** Opening Data excerpts block **

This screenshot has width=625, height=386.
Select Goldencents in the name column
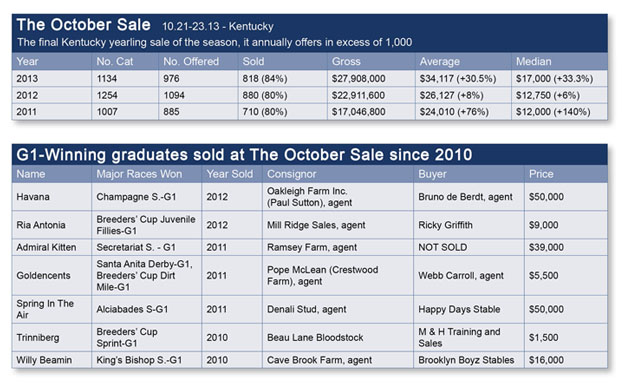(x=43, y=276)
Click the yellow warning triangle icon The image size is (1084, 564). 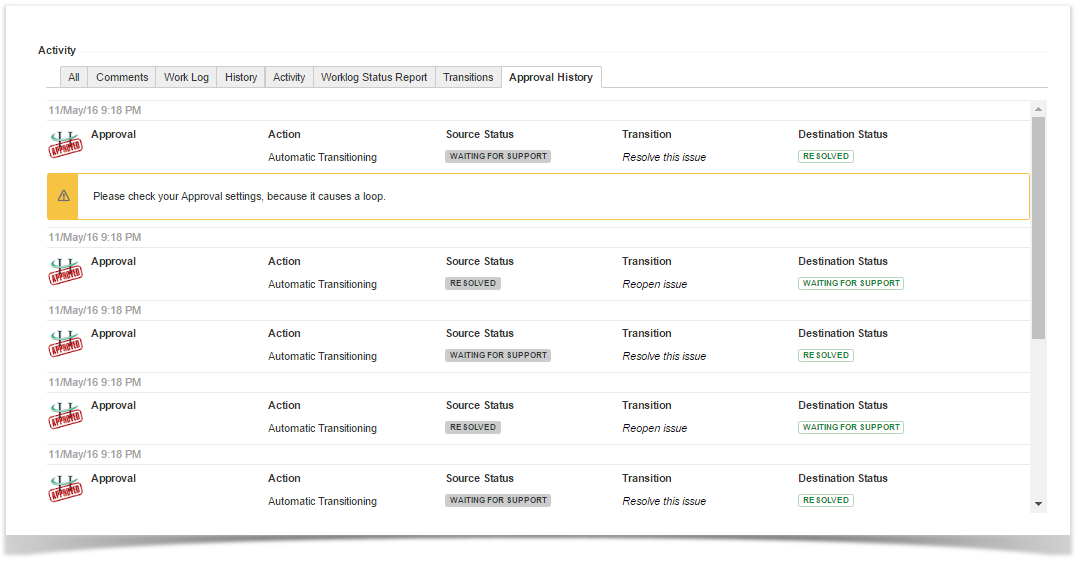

** Closing Data excerpts block **
** Opening Data excerpts block **

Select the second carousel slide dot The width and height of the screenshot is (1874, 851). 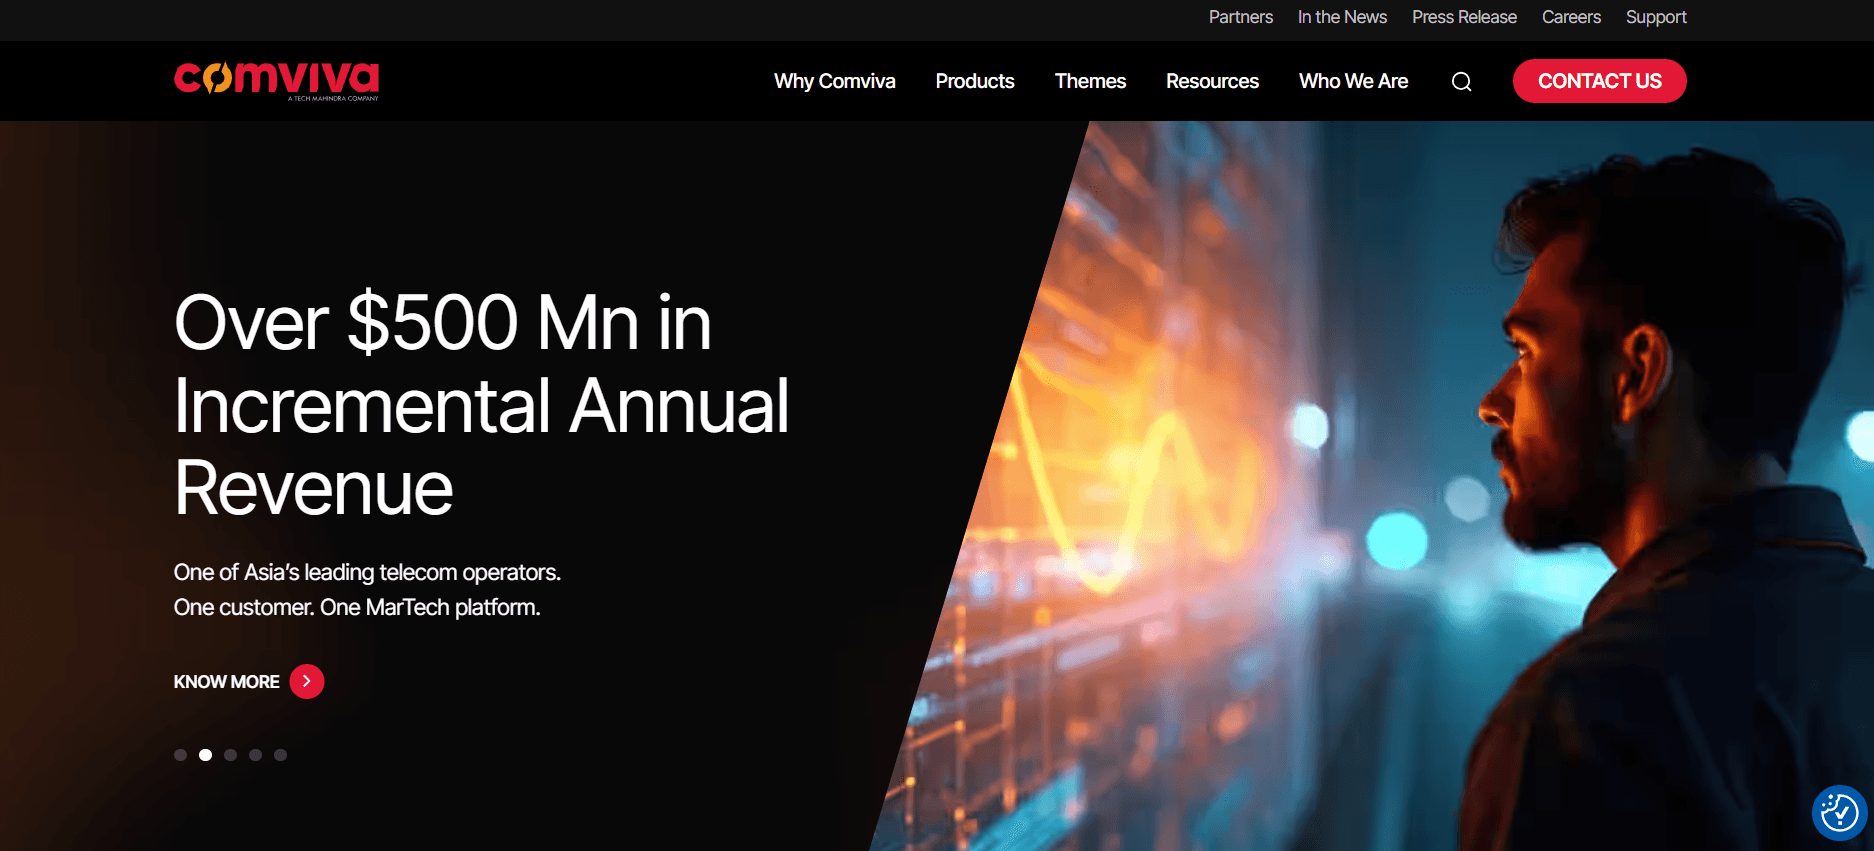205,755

** Closing Data excerpts block **

Task to complete: Make an exact copy of the lines above, beginning with the line with "Select Goldencents in the name column" and ending with the line with "Click the yellow", and keep the pictures out of it.

Response area:
Select Goldencents in the name column
(x=43, y=276)
Click the yellow warning triangle icon The image size is (1084, 564). 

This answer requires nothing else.